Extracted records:
* * * *
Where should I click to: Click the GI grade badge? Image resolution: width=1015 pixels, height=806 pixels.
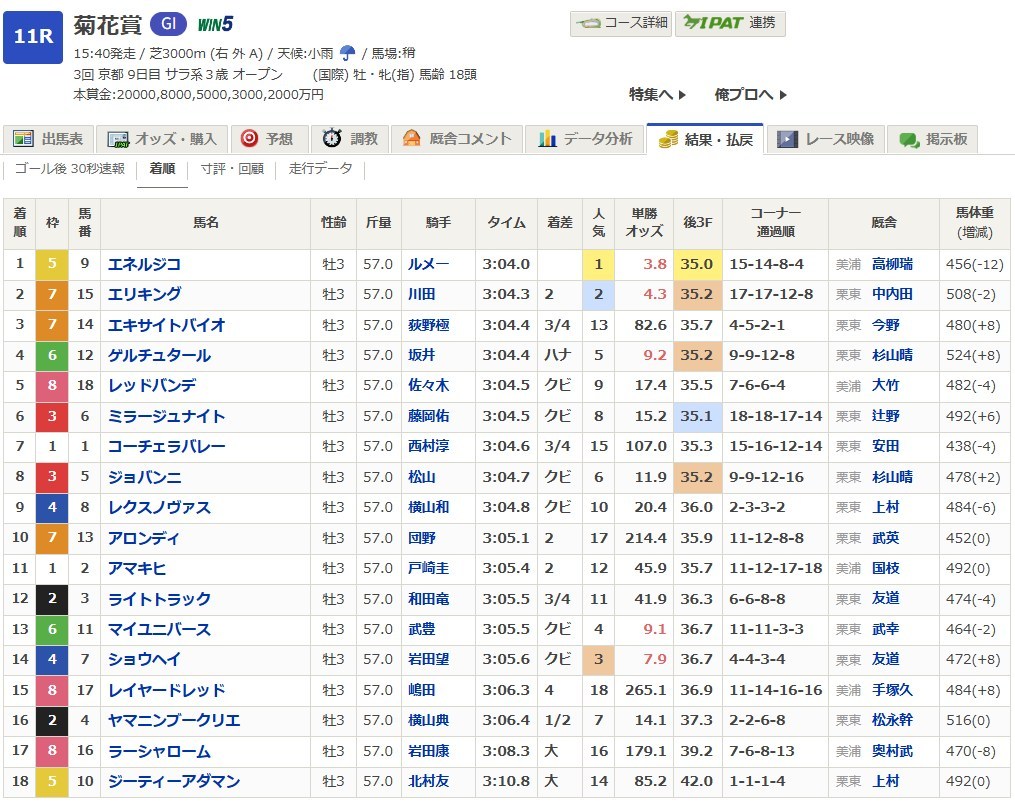click(167, 25)
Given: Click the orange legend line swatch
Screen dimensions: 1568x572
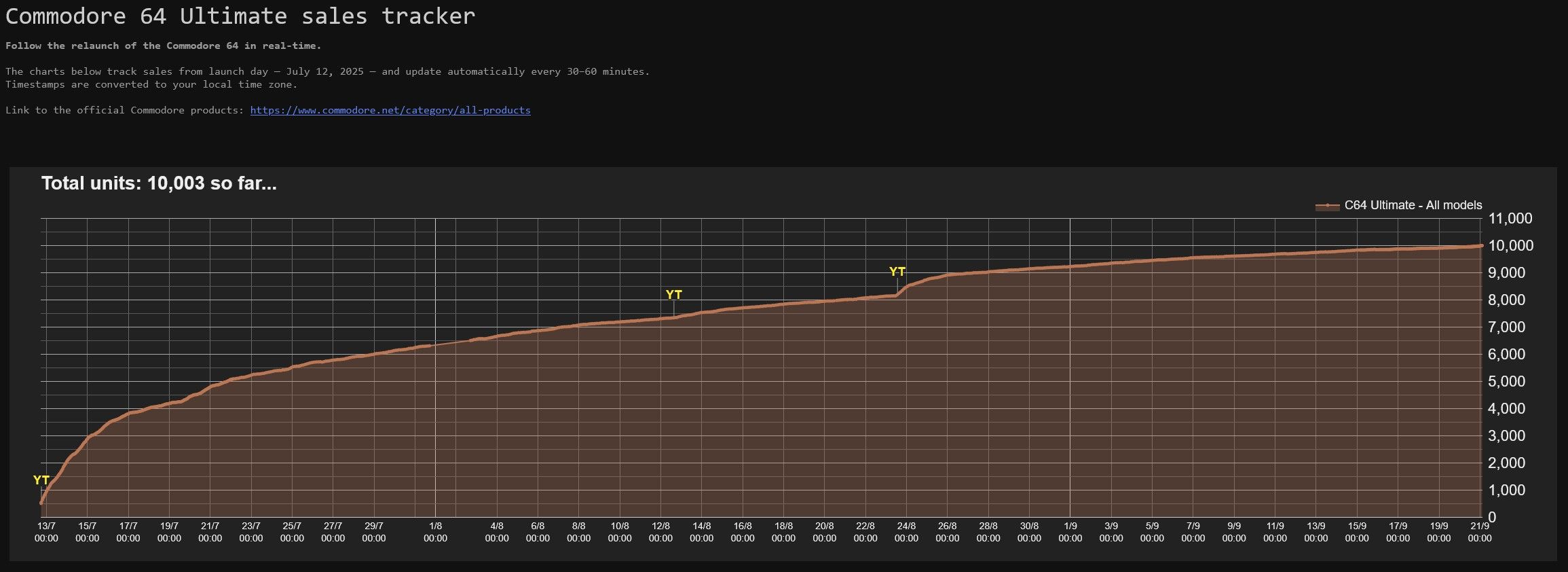Looking at the screenshot, I should 1327,206.
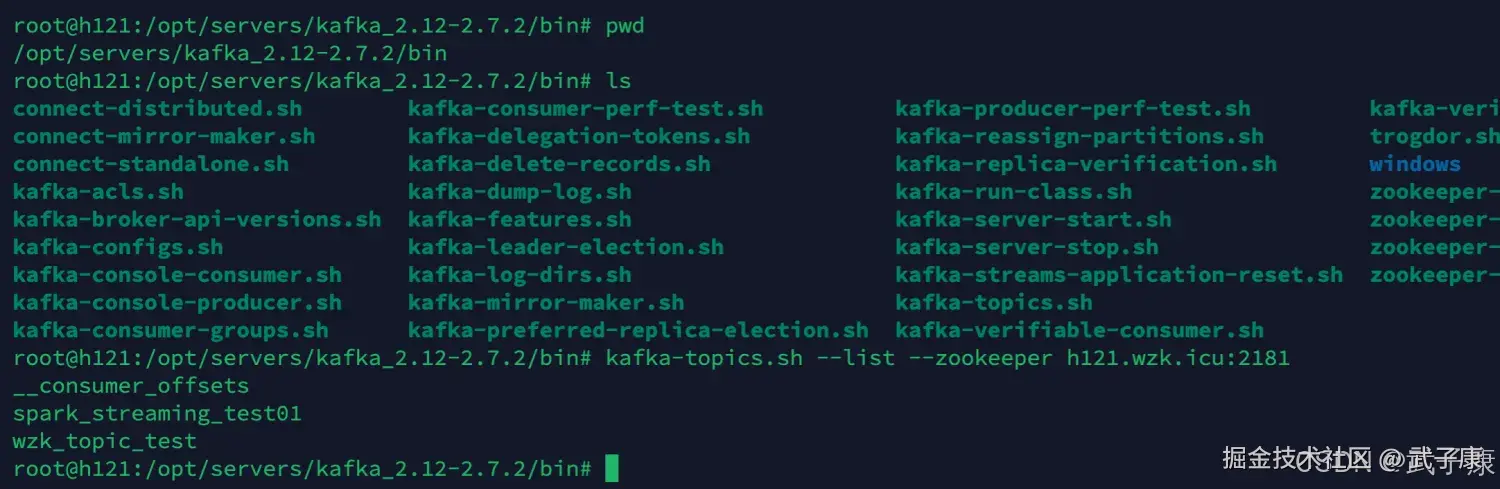
Task: Click the kafka-run-class.sh file entry
Action: pos(1013,192)
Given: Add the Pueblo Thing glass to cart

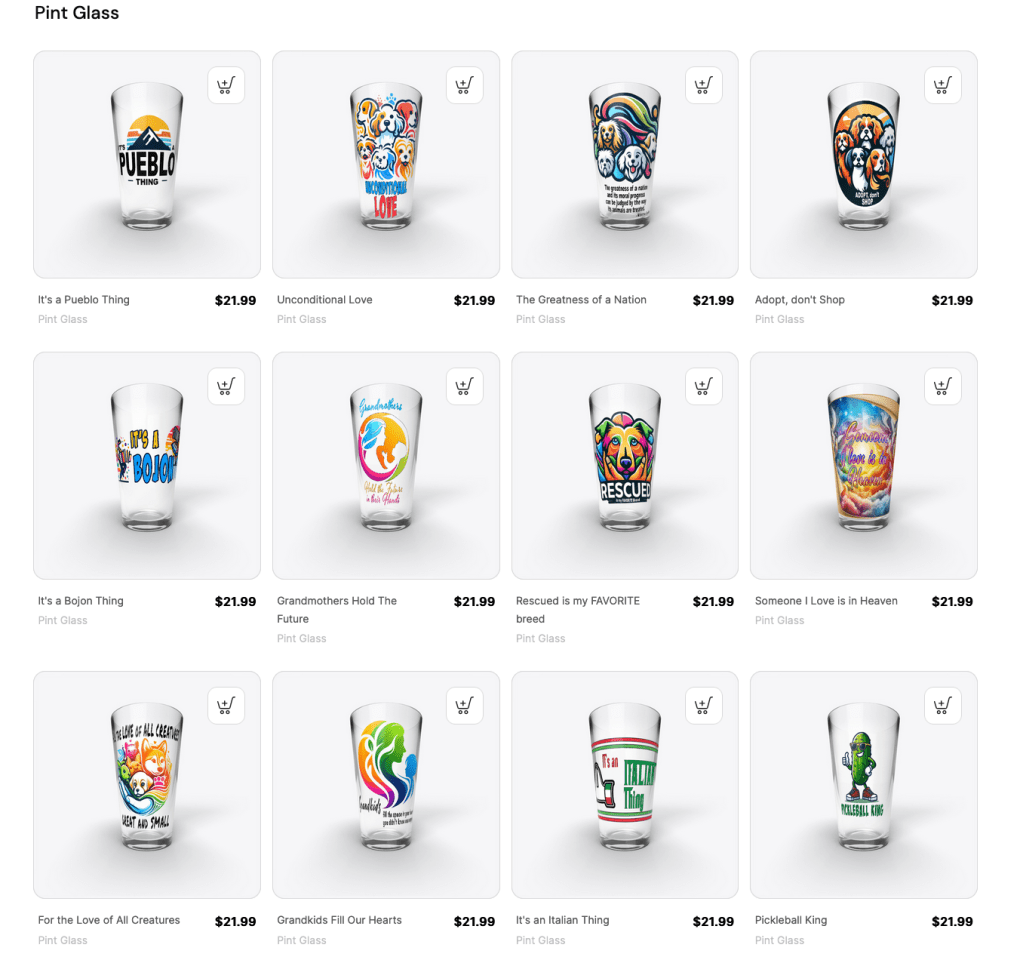Looking at the screenshot, I should pos(226,85).
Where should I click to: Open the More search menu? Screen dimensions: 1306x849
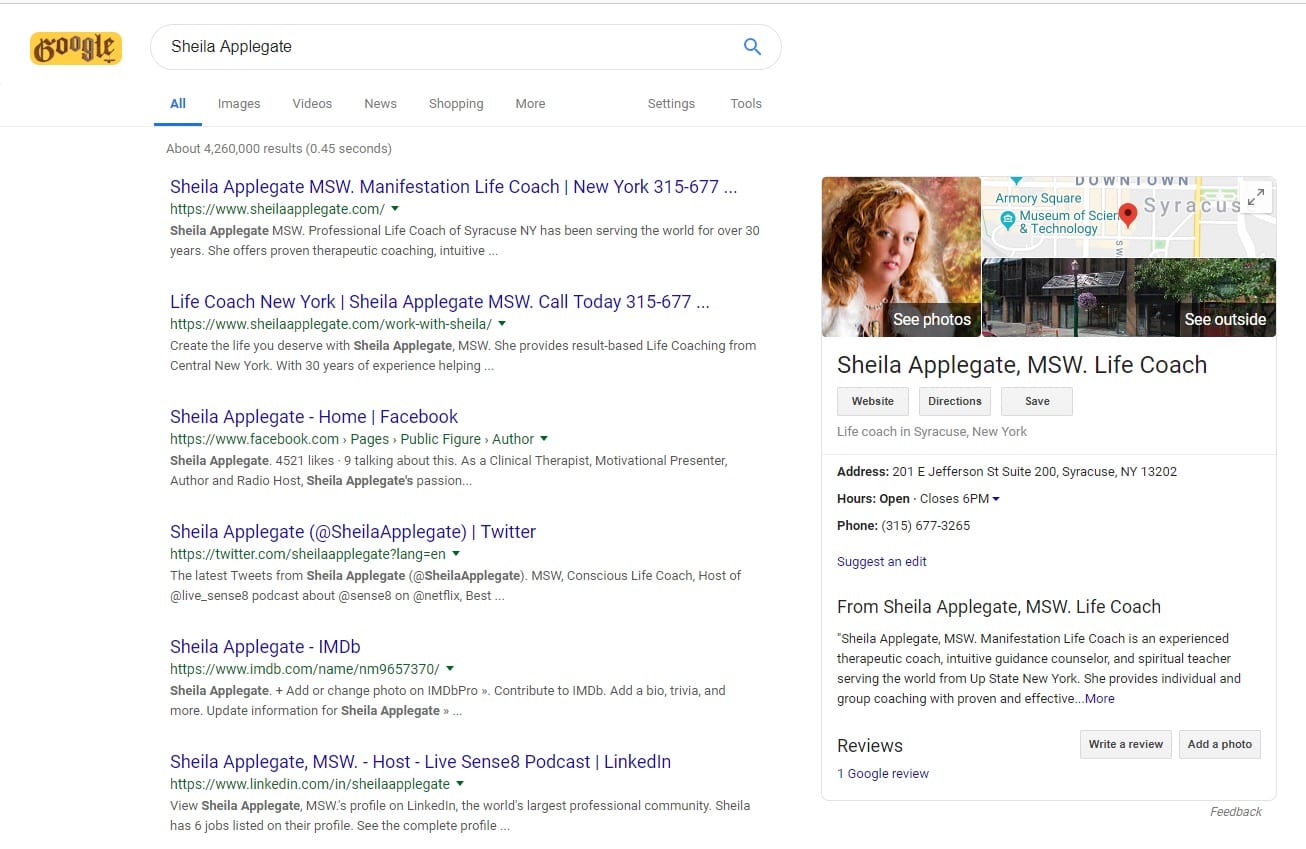530,104
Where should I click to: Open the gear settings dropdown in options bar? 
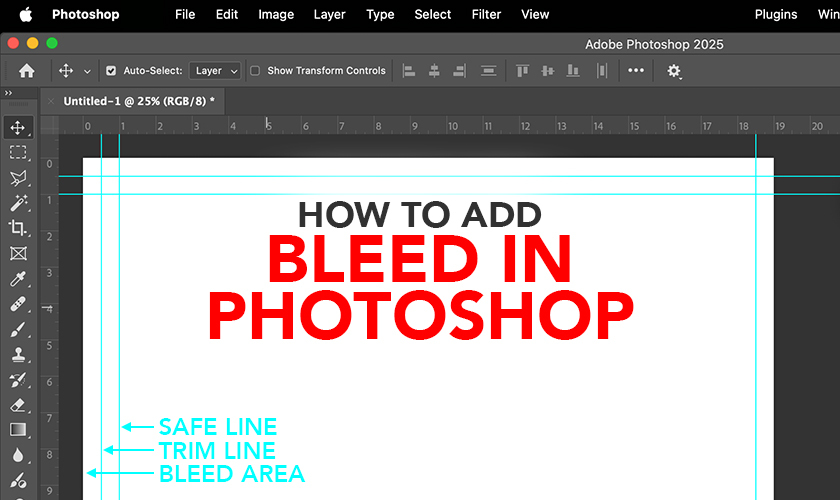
* * * *
_ASSIGNED TASK_
Skip the pictures. Restate exactly the lines from the start of the entries through the line containing "Given: Click the orange legend line swatch", both ends included.

_YOUR RESPONSE_
Where should I click to: Click the GI grade badge? Image resolution: width=1015 pixels, height=806 pixels.
click(167, 25)
Given: Click the orange legend line swatch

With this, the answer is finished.